Chen, Hung T. (Committee co-chair) McCormick, John E. (Committee co-chair)
Lewandowski, Gordon (Committee member)
Greenstein, Teddy (Committee member)
Lei, George Y. (Committee member)
Salzarulo, Leonard (Committee member)
Date:
1981
Keywords:
Proteins--Separation.
Separation (Technology)
Availability:
Unrestricted
Abstract:
The work on separation and purification of proteins by parametric pumping has been restricted so far to pH parametric pumping where the difference between the iso-electric points of the components to be separated is apparent. The present work establishes the foundations for the continuous separation and purification of proteins (including enzyms) that have similar or very close iso-electric points by using the ionic strength as a driving force for the separation process. This technique has commercial advantages over batch processes.

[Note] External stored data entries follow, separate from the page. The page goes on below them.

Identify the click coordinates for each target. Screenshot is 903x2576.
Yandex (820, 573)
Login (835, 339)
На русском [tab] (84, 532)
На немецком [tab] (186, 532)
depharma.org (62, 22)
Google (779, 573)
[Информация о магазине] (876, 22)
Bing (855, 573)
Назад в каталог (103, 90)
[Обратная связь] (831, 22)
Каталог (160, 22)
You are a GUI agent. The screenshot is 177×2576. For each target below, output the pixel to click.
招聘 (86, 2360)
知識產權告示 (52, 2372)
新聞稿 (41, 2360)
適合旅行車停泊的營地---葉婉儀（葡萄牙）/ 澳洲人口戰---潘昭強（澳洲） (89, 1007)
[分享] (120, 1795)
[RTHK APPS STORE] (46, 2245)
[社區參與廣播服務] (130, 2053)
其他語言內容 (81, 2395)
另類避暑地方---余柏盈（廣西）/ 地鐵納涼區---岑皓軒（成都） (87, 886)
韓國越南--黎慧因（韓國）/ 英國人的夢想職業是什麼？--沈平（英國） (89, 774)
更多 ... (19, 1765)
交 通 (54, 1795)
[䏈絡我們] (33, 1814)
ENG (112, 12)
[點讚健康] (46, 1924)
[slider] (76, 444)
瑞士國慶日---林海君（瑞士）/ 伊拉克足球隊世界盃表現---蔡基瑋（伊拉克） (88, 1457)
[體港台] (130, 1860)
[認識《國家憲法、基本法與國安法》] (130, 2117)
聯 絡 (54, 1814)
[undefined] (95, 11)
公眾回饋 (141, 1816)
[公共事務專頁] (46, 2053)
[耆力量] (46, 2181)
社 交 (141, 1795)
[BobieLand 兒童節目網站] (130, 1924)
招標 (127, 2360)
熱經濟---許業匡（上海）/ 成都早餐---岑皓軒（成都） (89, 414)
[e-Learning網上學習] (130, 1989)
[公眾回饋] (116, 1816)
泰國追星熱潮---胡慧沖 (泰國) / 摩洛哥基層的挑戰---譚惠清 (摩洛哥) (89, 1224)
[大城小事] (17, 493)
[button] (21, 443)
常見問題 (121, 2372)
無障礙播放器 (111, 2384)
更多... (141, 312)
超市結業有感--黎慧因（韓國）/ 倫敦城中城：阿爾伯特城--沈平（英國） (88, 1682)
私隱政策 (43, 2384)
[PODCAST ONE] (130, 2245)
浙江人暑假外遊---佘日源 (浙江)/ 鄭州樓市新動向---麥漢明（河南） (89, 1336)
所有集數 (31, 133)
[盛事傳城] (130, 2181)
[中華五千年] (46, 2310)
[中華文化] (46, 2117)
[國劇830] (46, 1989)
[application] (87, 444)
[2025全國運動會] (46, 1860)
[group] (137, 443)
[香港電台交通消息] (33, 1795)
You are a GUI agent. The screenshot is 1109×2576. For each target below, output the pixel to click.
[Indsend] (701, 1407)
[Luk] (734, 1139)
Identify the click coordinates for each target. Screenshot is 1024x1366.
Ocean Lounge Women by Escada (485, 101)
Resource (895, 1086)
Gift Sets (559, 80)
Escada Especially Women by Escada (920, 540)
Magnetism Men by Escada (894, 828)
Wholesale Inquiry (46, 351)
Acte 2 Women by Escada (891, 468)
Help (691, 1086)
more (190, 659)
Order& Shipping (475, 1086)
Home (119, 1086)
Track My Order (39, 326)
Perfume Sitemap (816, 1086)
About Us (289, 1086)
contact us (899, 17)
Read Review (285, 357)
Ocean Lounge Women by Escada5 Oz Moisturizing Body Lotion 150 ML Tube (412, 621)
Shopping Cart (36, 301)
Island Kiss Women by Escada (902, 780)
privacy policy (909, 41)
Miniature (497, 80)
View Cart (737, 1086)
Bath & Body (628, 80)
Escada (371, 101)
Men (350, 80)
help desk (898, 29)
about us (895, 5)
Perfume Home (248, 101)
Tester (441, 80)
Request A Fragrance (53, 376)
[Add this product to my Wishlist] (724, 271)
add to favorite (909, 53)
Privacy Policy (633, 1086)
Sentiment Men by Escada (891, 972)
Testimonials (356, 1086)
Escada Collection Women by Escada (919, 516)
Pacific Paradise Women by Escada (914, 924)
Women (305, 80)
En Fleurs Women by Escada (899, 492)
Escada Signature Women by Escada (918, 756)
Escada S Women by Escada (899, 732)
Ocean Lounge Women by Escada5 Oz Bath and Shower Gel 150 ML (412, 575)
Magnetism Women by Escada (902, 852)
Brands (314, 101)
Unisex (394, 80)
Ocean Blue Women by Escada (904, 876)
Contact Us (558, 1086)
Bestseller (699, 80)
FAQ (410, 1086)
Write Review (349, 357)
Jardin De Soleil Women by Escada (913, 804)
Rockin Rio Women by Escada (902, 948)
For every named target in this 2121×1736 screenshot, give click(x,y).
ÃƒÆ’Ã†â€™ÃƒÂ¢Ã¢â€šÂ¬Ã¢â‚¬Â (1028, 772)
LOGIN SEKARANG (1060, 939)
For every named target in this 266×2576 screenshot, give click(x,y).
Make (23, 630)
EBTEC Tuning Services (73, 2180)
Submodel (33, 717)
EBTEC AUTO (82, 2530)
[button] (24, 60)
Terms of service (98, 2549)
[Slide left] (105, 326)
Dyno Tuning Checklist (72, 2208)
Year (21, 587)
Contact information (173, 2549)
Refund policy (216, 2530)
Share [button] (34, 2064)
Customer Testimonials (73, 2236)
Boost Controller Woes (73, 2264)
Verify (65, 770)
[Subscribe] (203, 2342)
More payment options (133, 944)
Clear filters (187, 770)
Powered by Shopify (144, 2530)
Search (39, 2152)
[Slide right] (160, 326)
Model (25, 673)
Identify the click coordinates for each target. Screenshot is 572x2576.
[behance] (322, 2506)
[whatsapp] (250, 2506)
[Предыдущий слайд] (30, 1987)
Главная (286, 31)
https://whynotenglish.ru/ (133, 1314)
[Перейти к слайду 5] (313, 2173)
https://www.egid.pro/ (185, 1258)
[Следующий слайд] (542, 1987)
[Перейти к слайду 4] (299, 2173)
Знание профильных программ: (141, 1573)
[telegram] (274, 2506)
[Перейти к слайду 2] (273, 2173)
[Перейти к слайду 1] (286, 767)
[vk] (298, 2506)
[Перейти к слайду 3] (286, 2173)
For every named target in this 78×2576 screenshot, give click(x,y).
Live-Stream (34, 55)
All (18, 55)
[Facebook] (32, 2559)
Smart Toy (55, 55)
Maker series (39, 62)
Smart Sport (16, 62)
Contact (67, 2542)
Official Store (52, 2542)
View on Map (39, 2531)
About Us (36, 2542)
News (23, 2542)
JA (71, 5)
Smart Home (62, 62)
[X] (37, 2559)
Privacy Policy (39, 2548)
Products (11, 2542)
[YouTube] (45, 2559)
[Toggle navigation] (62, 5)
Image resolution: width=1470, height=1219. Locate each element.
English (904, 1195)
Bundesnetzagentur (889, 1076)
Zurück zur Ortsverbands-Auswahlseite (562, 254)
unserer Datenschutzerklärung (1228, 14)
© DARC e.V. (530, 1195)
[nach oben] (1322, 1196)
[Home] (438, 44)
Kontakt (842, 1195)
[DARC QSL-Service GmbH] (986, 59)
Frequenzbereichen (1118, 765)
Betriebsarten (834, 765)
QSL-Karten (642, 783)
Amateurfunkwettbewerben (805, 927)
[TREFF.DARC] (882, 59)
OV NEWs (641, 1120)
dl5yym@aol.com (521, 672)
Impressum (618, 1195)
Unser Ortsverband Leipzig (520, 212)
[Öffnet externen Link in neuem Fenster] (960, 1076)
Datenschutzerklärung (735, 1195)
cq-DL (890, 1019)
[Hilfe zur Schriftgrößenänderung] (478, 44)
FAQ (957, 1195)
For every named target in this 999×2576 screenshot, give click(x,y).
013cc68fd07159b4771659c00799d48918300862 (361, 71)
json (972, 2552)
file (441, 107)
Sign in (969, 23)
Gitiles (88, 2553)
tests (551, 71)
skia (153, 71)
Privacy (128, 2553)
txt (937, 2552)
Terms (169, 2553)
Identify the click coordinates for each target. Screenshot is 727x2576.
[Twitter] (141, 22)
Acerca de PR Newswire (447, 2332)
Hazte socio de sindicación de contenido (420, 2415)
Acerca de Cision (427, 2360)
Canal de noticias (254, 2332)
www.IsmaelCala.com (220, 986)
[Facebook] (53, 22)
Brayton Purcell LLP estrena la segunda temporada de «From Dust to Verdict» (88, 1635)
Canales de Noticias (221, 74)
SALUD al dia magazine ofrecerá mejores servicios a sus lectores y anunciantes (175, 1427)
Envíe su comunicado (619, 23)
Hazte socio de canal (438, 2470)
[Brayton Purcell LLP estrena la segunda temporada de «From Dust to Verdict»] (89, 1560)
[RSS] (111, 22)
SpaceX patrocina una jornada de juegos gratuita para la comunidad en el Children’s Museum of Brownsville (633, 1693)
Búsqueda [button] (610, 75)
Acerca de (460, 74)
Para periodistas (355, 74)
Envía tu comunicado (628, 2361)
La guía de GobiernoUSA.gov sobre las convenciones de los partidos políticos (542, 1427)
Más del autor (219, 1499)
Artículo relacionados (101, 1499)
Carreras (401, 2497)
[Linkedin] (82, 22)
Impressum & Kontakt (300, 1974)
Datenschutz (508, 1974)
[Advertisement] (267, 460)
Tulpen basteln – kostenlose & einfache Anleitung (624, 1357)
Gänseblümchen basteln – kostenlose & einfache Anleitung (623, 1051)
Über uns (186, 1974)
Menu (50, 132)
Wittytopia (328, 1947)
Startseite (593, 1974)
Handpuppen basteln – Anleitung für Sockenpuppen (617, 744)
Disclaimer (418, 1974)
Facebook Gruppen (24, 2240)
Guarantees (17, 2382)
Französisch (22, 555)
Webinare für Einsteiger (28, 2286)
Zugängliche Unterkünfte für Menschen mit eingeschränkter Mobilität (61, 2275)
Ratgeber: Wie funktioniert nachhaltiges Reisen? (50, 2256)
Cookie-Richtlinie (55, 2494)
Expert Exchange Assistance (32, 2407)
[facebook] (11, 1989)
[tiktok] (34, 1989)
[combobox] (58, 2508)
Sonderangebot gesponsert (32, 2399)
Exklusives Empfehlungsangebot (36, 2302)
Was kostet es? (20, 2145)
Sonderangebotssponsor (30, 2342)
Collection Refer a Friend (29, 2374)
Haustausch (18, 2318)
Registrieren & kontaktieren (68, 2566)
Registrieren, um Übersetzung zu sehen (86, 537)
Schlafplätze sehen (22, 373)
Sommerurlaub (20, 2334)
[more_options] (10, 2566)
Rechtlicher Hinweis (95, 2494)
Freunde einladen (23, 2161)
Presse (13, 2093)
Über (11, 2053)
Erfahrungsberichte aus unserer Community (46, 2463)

It was found that the most promising technique for separating alkaline phosphatase consists of the following three major steps: (I) addition and binding of all proteins in the mixture at pH 7.4 and ionic strength 0.1, (II) selective desorption of the desired enzyme at pH 7.4 and ionic strength 0.6 and (III) regeneration of the ion exchanger at pH 4.0 and ionic strength 0.1. Several factors were found to affect the purification process, including buffer pH and ionic strength, flow rate, reservoir displacement, feed concentration, product flow rate, type of adsorbent and circulation rate. It is also shown that the technique presented here can yield a larger enzyme activity recovered with high purification factor compared with the conventional adsorption process.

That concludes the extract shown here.